By Benjamin Weir
SYDNEY (Reuters) - A 17-year-old girl has died after being attacked by a shark as she surfed with her father off the Australian coast.
Laeticia Brouwer was on holiday in Esperance, a tourist town on Australia's west coast, when she went for an afternoon surf on Monday at nearby Wylie Bay, while her mother and siblings watched from the beach.
"Father and daughter were out surfing where the waves were breaking and that is when the attack occurred. He brought her to shore," West Australian police acting senior sergeant Ben Jeffes said.
Paramedics said Brouwer's injuries and blood loss were too severe for her to survive.
"We can take some comfort that Laeticia died doing something that she loved," a family spokesman Steve Evans told a news conference.
"The ocean was her and her family’s passion.

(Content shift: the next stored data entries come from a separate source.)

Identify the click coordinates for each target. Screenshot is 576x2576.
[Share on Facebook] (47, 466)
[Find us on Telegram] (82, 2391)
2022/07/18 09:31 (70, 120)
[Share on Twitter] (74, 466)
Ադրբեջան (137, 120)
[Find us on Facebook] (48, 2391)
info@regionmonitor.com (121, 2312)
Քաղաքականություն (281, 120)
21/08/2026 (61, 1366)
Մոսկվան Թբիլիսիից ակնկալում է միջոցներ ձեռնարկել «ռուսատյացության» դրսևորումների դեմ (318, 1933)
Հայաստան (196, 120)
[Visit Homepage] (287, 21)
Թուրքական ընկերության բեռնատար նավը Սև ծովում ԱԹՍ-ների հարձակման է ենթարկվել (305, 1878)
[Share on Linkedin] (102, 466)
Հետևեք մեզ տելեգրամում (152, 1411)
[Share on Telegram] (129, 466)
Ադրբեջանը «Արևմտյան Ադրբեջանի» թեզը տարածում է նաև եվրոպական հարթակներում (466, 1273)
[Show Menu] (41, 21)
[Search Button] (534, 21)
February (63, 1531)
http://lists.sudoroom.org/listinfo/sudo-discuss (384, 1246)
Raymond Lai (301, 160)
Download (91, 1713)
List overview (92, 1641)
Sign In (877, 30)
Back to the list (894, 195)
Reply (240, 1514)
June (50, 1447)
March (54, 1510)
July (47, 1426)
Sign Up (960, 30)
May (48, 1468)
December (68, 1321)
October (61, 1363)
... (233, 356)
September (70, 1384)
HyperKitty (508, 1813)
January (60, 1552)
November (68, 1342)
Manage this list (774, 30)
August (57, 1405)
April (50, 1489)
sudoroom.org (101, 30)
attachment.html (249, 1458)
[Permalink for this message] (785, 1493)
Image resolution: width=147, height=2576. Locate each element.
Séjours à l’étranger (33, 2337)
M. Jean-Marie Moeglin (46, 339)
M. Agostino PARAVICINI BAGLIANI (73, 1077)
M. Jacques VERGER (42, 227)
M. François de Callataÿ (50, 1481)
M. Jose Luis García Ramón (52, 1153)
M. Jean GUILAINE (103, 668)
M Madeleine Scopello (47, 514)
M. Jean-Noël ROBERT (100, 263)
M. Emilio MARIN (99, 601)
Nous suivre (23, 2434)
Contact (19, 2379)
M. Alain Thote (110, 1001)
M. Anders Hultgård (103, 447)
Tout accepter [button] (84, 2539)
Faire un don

Surfing was something that she treasured doing with her dad and her sisters."
The Kelp Beds break, which is popular with surfers and sits off the unpatrolled Wylie Bay beach, was also where a 23-year-old man lost part of both his arms in a non-fatal shark attack in 2014.
Brouwer's death is the first fatal shark attack in Australia this year after two fatal attacks last year, both in Western Australia, according to a database.
Australia ranks behind only the United States in the number of unprovoked shark encounters with humans last year, the International Shark Attack File of the University of Florida shows.
It is testing wider use of shark nets at the country's beaches while surfers are being drawn to new technology like board implants and wet suits that repel sharks.
Authorities have closed Wylie Beach for the next 48 hours. Brouwer's broken surfboard was being examined to try determine the species of the shark that attacker her, media reported.